Москва / первые впечатления / представление господам / состав господской семьи / первые обязанности / встреча нового года / сдача лакея в солдаты


Вот наконец и Москва. Начинало рассветать, и сквозь розоватый туман виднелись два столба с фонарями.

— Это Преображенская застава, — сказал Тарас.

Около шлагбаума стояло множество возов и саней, около которых толпился народ. Едущих опрашивали в конторе о том, кто такие и куда едут, и пропускали по одному возу. В стороне виднелась церковь… Я перекрестился большим крестом.

— Крестится, как раскольник, — заметил Тарас. — Вот приедешь в Москву, там тебя приучат и к щепотке, и к табаку.

Я смотрел на все изумлёнными глазами: и на громадные дома, и на снующий народ, и на извозчиков.

— Это будочник с алебардой, — учил меня Тарас. — Они всякого могут задержать и отправить в кутузку для обучения уму-разуму.

Всюду сновали разносчики со сбитнем, калачами и сайками, громко крича:

— Горячих кому угодно!

— Видишь круглое здание, — сказал Кондаков. — Это строение для огненной машины, которая по железной дороге будет возить из Москвы в Петербург и людей, и товары.

— А правду ли говорят, — спросил Тарас, — что дорога будет как стрела прямая и что, когда пригорки сровняют и леса прорубят, Петербург будет виден как на ладони?

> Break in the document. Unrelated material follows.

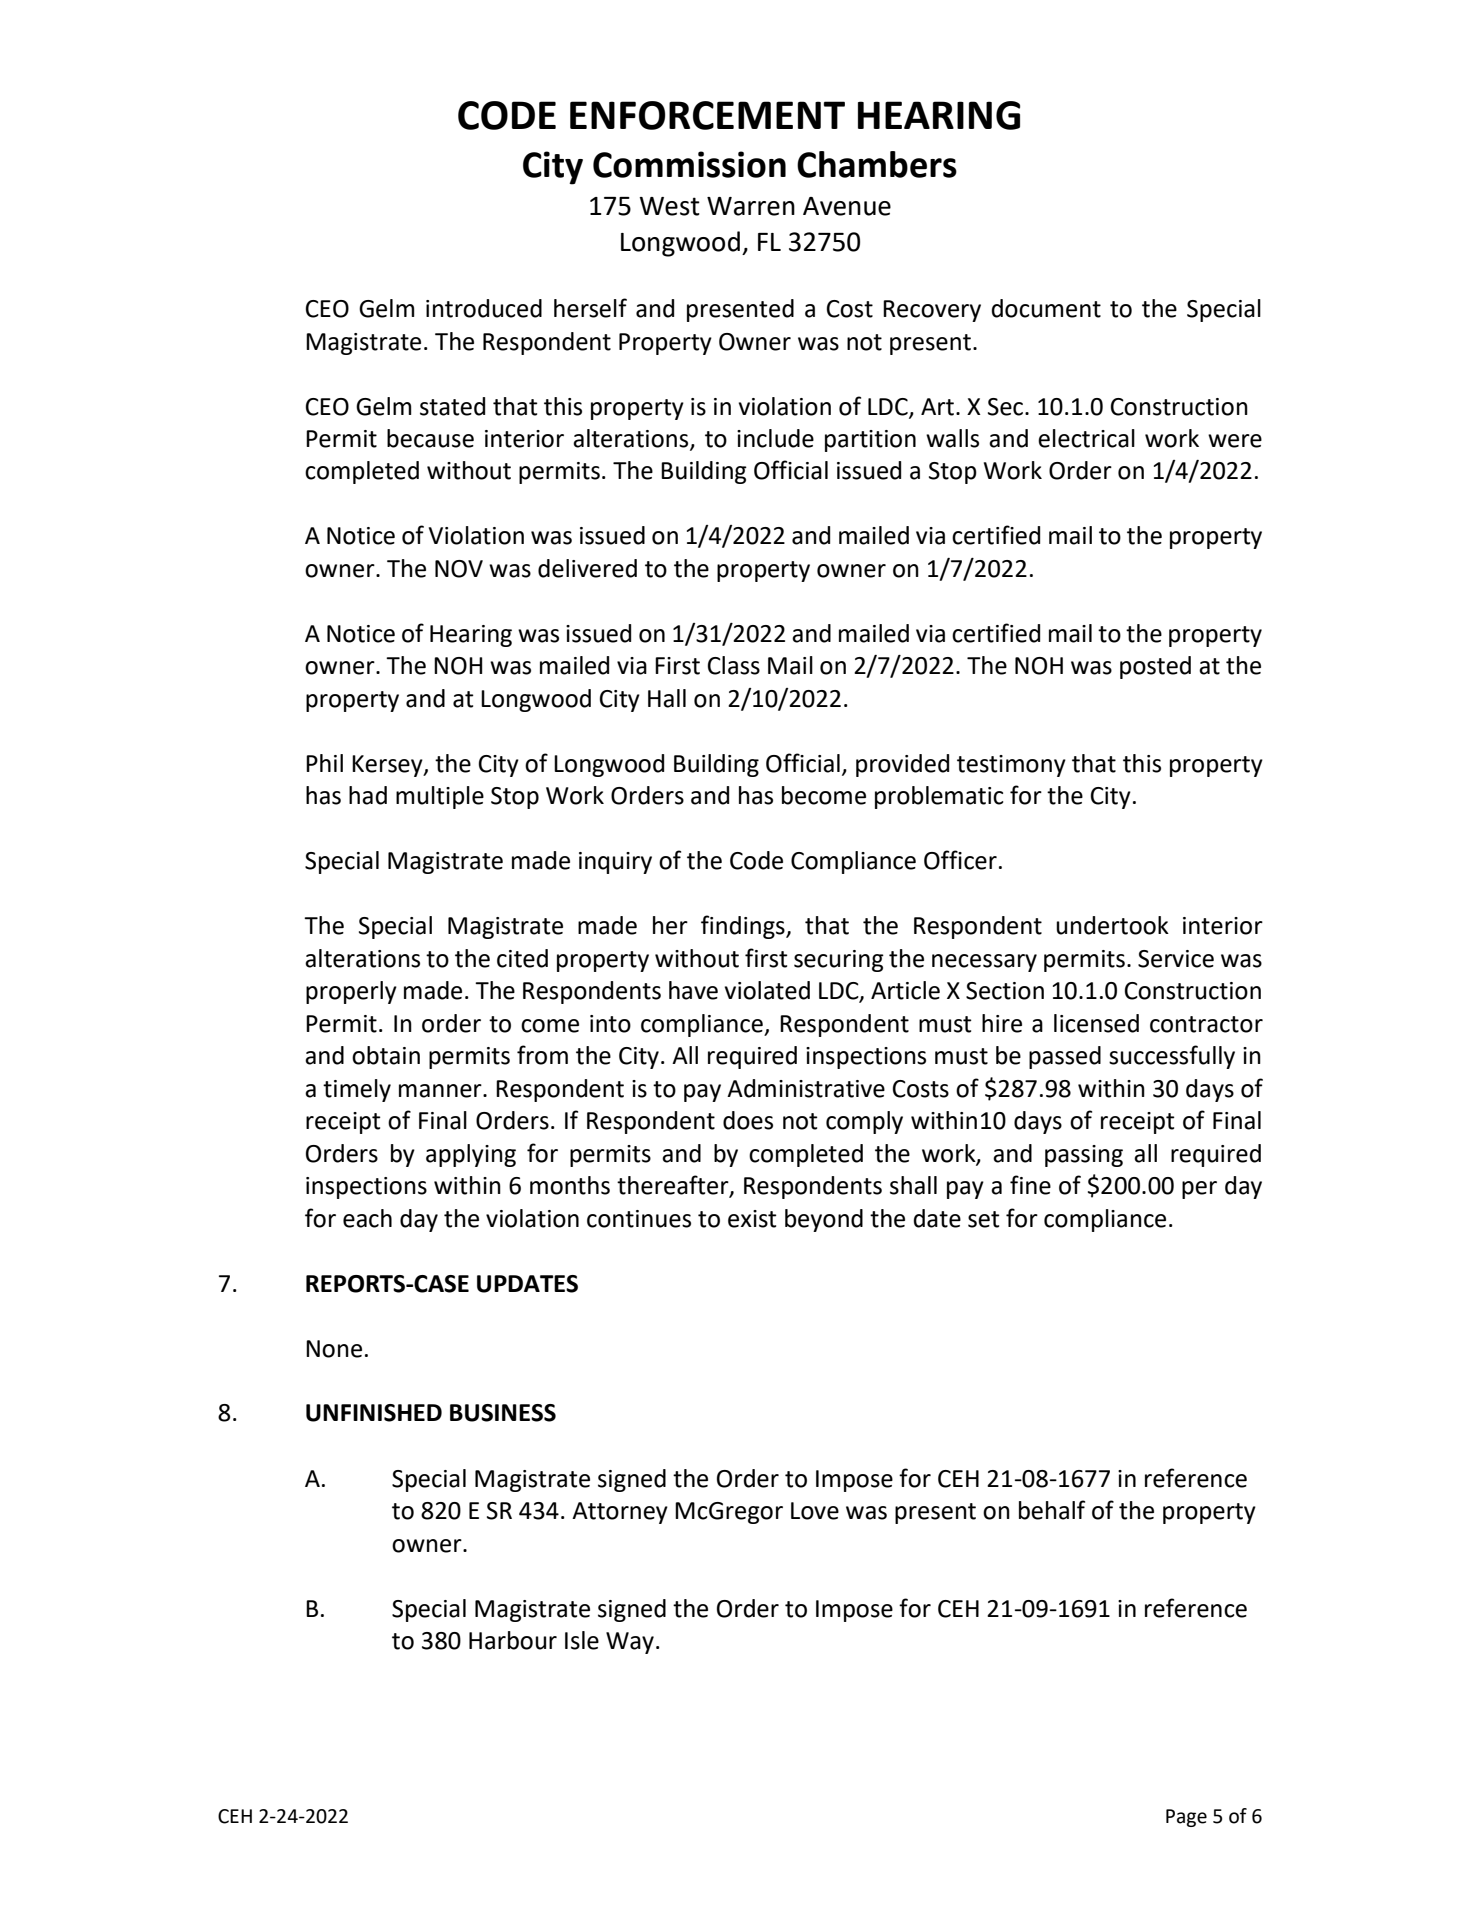 The height and width of the image is (1916, 1480). What do you see at coordinates (1052, 1510) in the image?
I see `behalf` at bounding box center [1052, 1510].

— Разве можно глазу человеческому видеть за семьсот вёрст, — ответил Кондаков.

Наконец мы приехали в Шуйское подворье и, поместив возы во дворе, сами вошли в постоялый двор Кормилицына. Это был подвал каменного дома, очень сырой, свет в который едва пробивался сквозь покрытые сплошь льдом окна. Кондаков сначала сходил в контору, а затем велел мне взять свой сундучок и повёз меня на розвальнях к господам. Проезжая по улицам и рассматривая дома, я очень беспокоился о том, как примут меня господа. Мне было бы очень стыдно, если бы меня забраковали и признали негодным для Москвы. В то же время припоминал слова Никиты: «Не довернёшься — бьют, и перевернёшься — бьют». Когда мы въехали в Медвежий переулок, Кондаков снял шапку и слез с саней.

— Слезай и снимай шапку, — скомандовал он. — Видишь тот дом вдали. Это господский.

— Да ведь далеко. Мы бы во двор въехали.

— Молчи. Исстари ведётся, что на господский двор мужики должны входить пешком и без шапки.

Мы вошли во двор и направились в один из флигелей, где помещалась людская. Там сидел дворецкий, распивая чай с лакеями и горничными.

— А, Фёдор Фёдорович приехал, — раздался голос.

Кондаков подал руку дворецкому и другим и, указывая на меня, сказал, что привёз нового слугу.

— Здравствуй, землецок, — сказал шутливо дворецкий, оглядывая меня.

Все рассматривали мою шубу и сапоги, шептались и хихикали.

Я в свою очередь робко разглядывал их, удивлялся их синим сюртукам и платьям и — недоумевал, что они нашли во мне смешного. Дворецкий отнёс переданное ему Кондаковым письмо, и скоро нас позвали в дом. В прихожей сидели два лакея, из которых один мотал бумагу, а другой вязал чулок. В зале стояли стеклянные цветные ширмы, висели большие зеркала и лампы, под которыми болтались стаканчики для стекавшего из ламп льняного масла. Из залы через коридор вошли в кабинет, где, разбитый параличом, лежал на кровати сам барин.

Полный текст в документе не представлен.